Palembang, Putusan Hakim yang di
ketuai oleh Arnelia,SH yang memvonis Direktur Walhi Sumsel Anwar sadat dan
Dedek Chaniago Staf Walhi Sumsel melanggar pasal 160 KUHP tentang Penghasutan
pada persidangan yang digelar (16/5) kemarin di Pengadilan Negeri Palembang,
sangat mencederai Keadilan dan demokrasi yang sedang berkembang di Indonesia.
“Kami menyesalkan putusan hakim
yang tidak vonis bebas rekan rekan kami” ungkap Hadi Jatmiko. Penangung Jawab
Sementara (PJS) Direktur Walhi Sumsel.
Menurutnya apa yang dituduhkan
oleh Hakim dalam Vonis tersebut tidaklah pernah dilakukan oleh ke dua rekannya,
hal itu dapat dilihat dari proses dan fakta fakta persidangan dengan agenda
pemeriksaan saksi-saksi.
Tidak ada satupun keterangan dari
saksi baik saksi yang memberatkan yang diajukan oleh Jaksa maupun saksi
meringankan yang diajukan oleh Penasehat Hukum, bahwa Anwar sadat dan dedek
caniago menghasut massa aksi untuk melakukan perobohan atau perusakan.
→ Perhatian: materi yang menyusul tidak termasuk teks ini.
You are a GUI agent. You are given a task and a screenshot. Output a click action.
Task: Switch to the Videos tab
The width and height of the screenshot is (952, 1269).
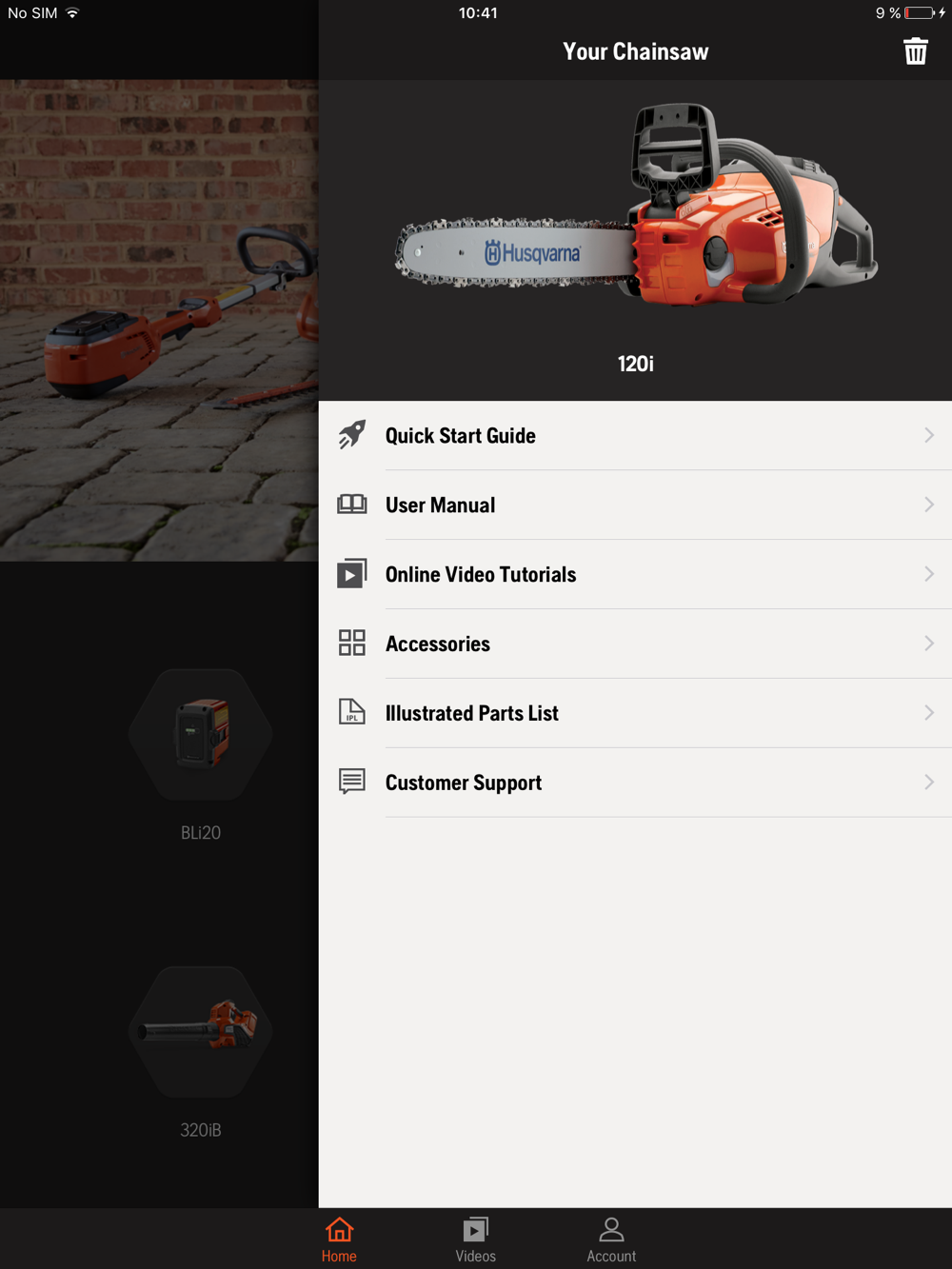[475, 1239]
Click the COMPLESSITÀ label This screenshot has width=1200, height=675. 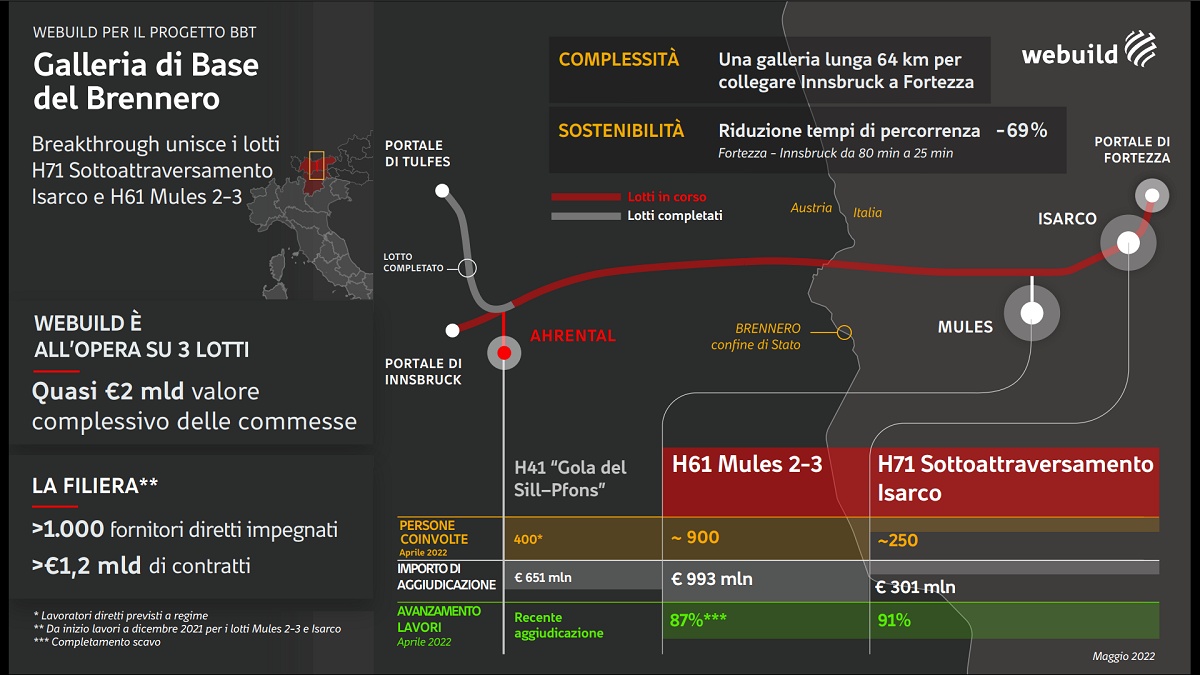point(618,60)
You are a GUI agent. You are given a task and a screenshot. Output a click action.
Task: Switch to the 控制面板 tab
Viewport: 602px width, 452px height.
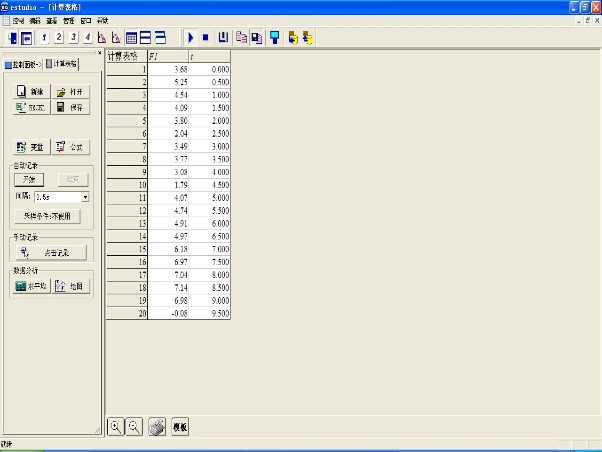pos(22,63)
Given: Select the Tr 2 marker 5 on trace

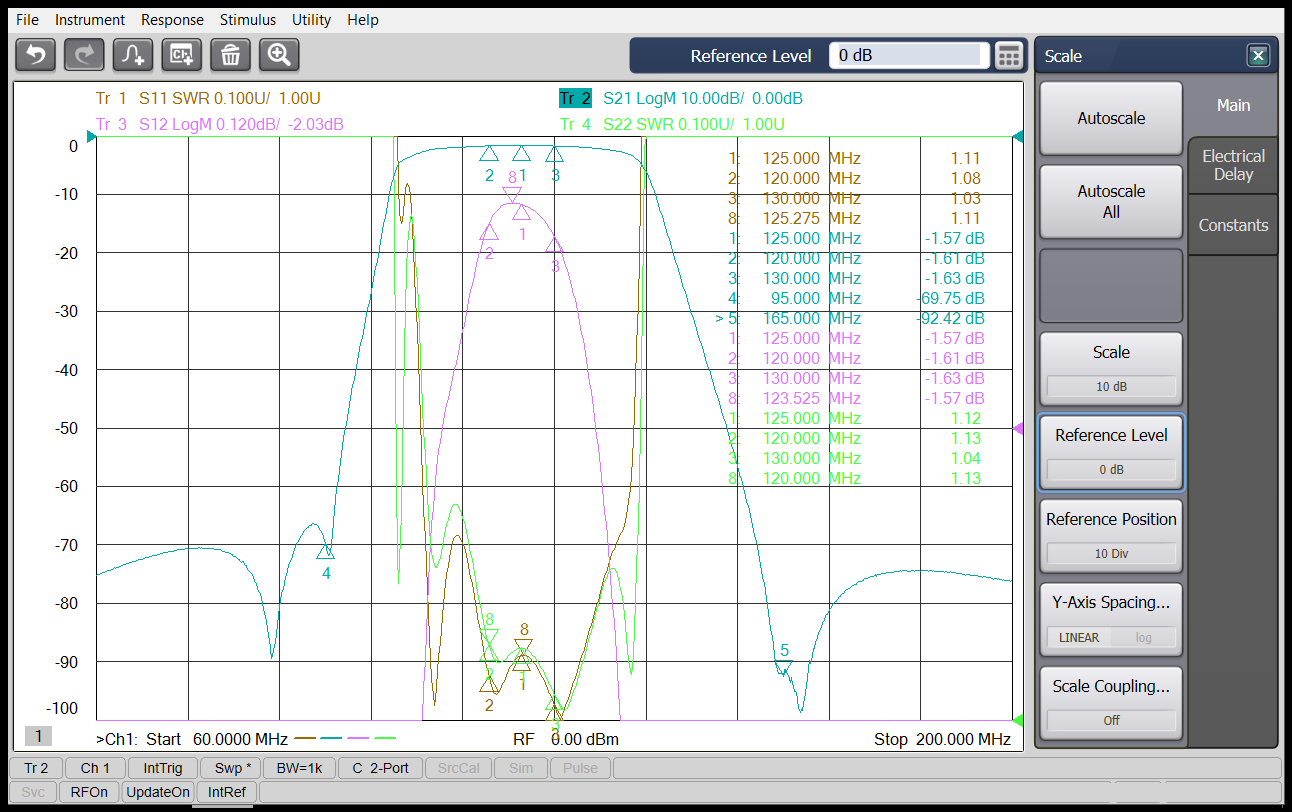Looking at the screenshot, I should pyautogui.click(x=785, y=667).
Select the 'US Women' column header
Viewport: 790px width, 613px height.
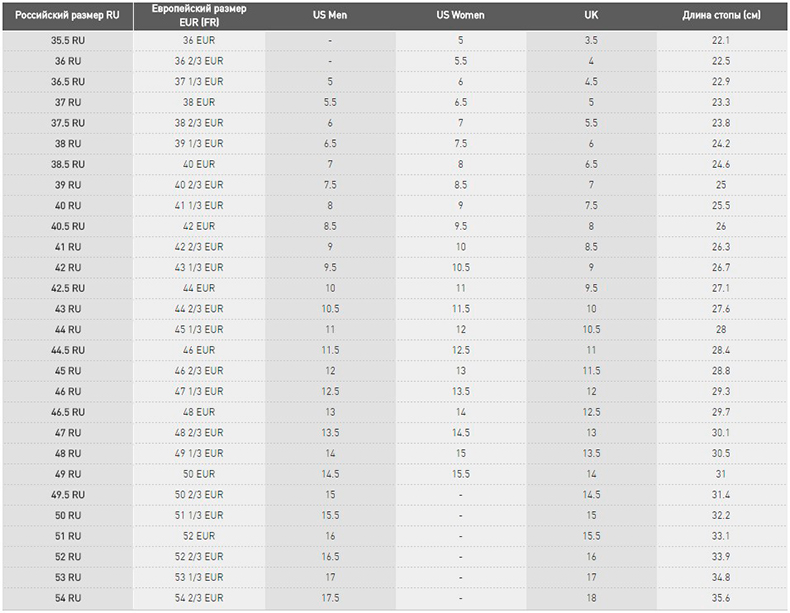[x=460, y=15]
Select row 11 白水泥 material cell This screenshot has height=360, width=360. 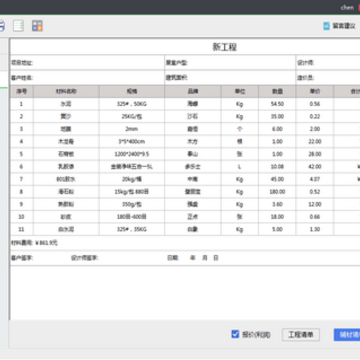(66, 229)
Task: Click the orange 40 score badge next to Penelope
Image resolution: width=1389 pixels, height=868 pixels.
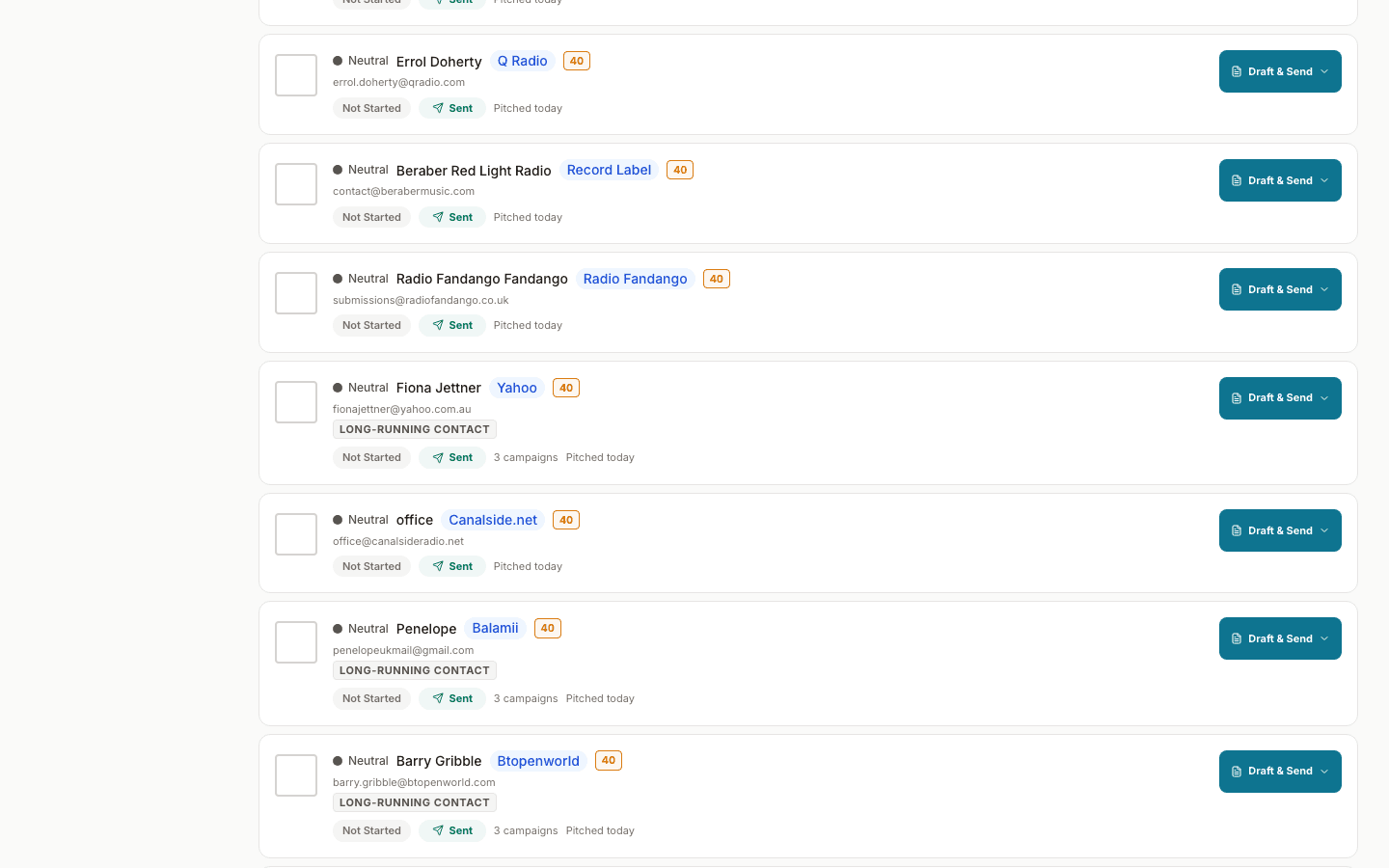Action: pos(547,628)
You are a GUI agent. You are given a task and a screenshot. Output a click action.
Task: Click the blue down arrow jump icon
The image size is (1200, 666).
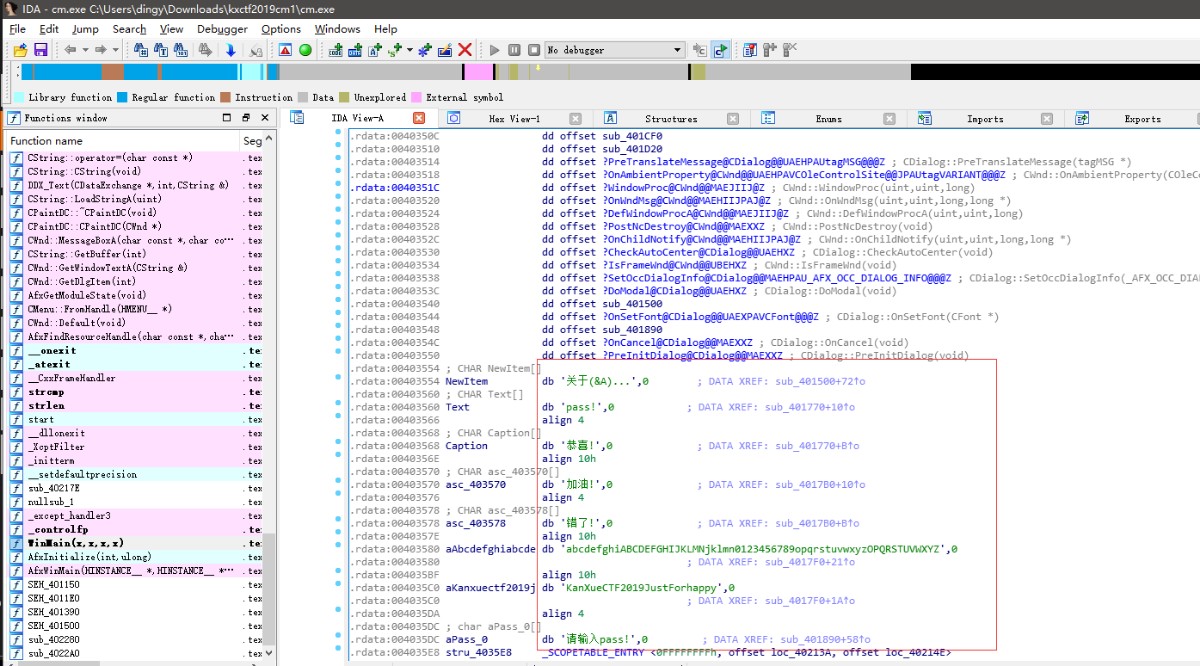click(x=230, y=50)
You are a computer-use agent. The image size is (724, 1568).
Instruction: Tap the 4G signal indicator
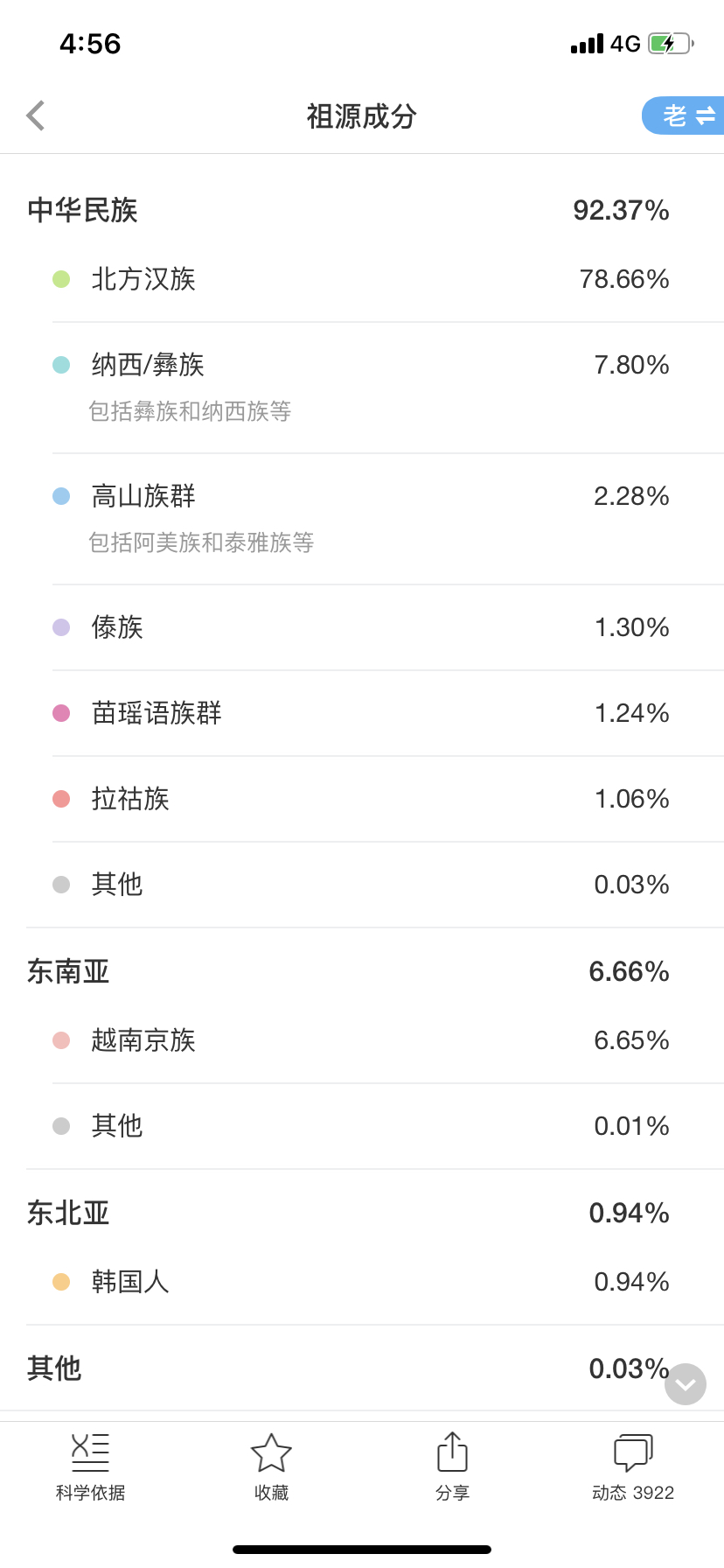(625, 44)
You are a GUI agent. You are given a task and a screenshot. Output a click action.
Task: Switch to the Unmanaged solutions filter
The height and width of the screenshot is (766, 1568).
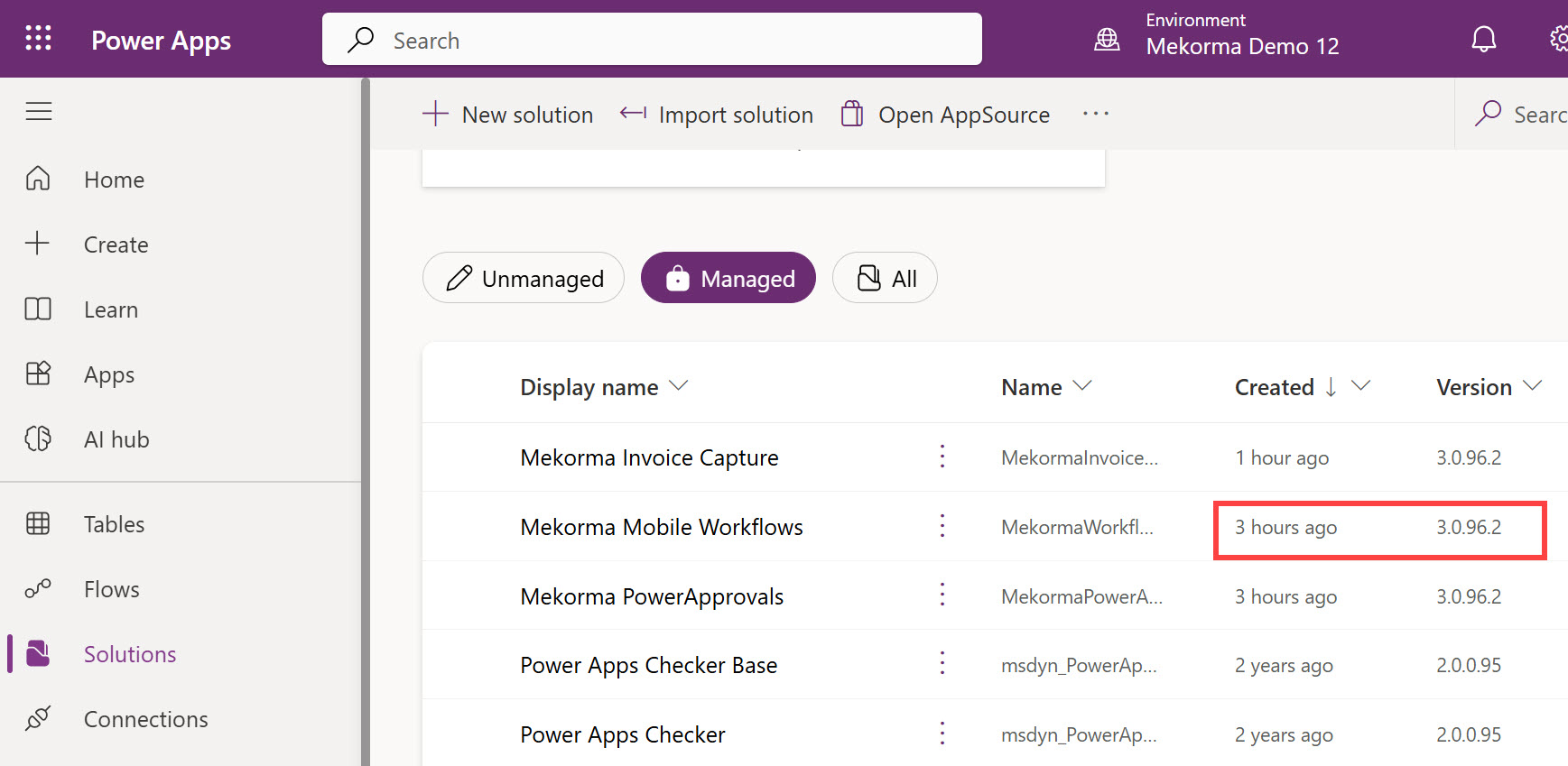coord(524,278)
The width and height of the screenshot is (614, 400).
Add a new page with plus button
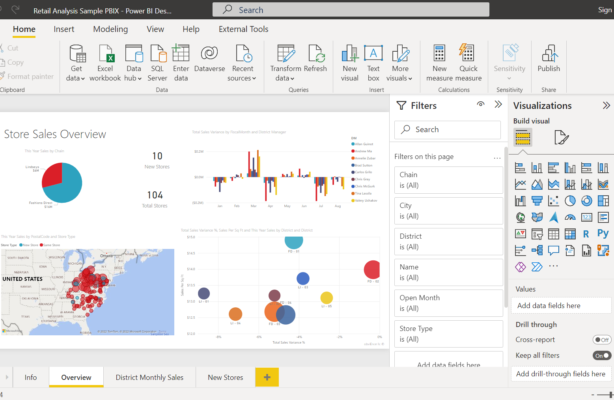pos(267,377)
Apalagi
ikut serta secara bersama sama merobohkan pagar pintu Polda Sumatera selatan
pada aksi 29 januari lalu seperti tuduhan Jaksa.
Harus diingat juga bahwa pasal
160 KUHP yang digunakan Hakim menjerat terdakwa, sudah dinyatakan oleh Mahkamah
Konstitusi pada 2009 lalu bahwa Pasal ini Konstitusi Bersyarat yang artinya
harus ada pembuktian apakah pernyataan mereka yang membuat orang orang
merobohkan pagar atau tidak.
Masalahnya dalam putusan hakim
menyatakan bahwa dakwaan dan tuntutan jaksa yang mejerat mereka dengan Pasal
170 KUHP tidak terbukti. Tetapi hakim malah menvonis mereka dengan pasal
penghasutan sedangkan sampai saat ini pelaku perobohan pagar itu sendiri belum
diketahui apakah benar massa aksi atau malah Polisi itu sendiri.
Mengutip keterangan salah satu saksi
memberatkan yang diajukan oleh jaksa dan merupakan anggota POLRI pada
persidangan mengatakan bahwa, Anwar sadat dan dedek caniago dalam orasinya
mengatakan “Maju terus yang tidak maju Halal darahnya diminum”. Tidak lama
kemudian pagar roboh.
Dari pernyataan yang di rekayasa (diduga kesaksian palsu) saja, tidak menunjukan bahwa terdakwa
meminta agar massa aksi merobohkan pagar. Sedangkan ketentuan pasal 160 KUHP
yang telah dipertimbangkan oleh Mahkamah Konstitusi bahwa pengunaan pasal ini harus
delik materil artinya jika kalimat terdakwa terindikasi menghasut
harusnya yang dihasut bukan merobohkan pagar tetapi menghisap darah massa aksi
yang tidak maju.
Selanjutnya Hadi jatmiko
mengatakan bahwa penggunaan pasal 160 KUHP tentang Penghasutan terhadap aktifis,
terlebih aktifis Lingkungan hidup yang menurut Undang Undang Lingkungan Hidup
No 32 Tahun 2009 tidak dapat digugat perdata maupun dipidanakan, di era
reformasi saat ini jelas akan memundurkan demokrasi. Karena secara tidak langsung
putusan hakim ini bisa menjadikan setiap orang atau aktifis yang mengajak
rakyat untuk membela Hak hak Lingkungan Hidup dan Sumber Daya Alam melalui aksi
massa ataupun media protes lainnya baik, secara lisan maupun tulisan dapat
dipidanakan dengan tuduhan penghasutan.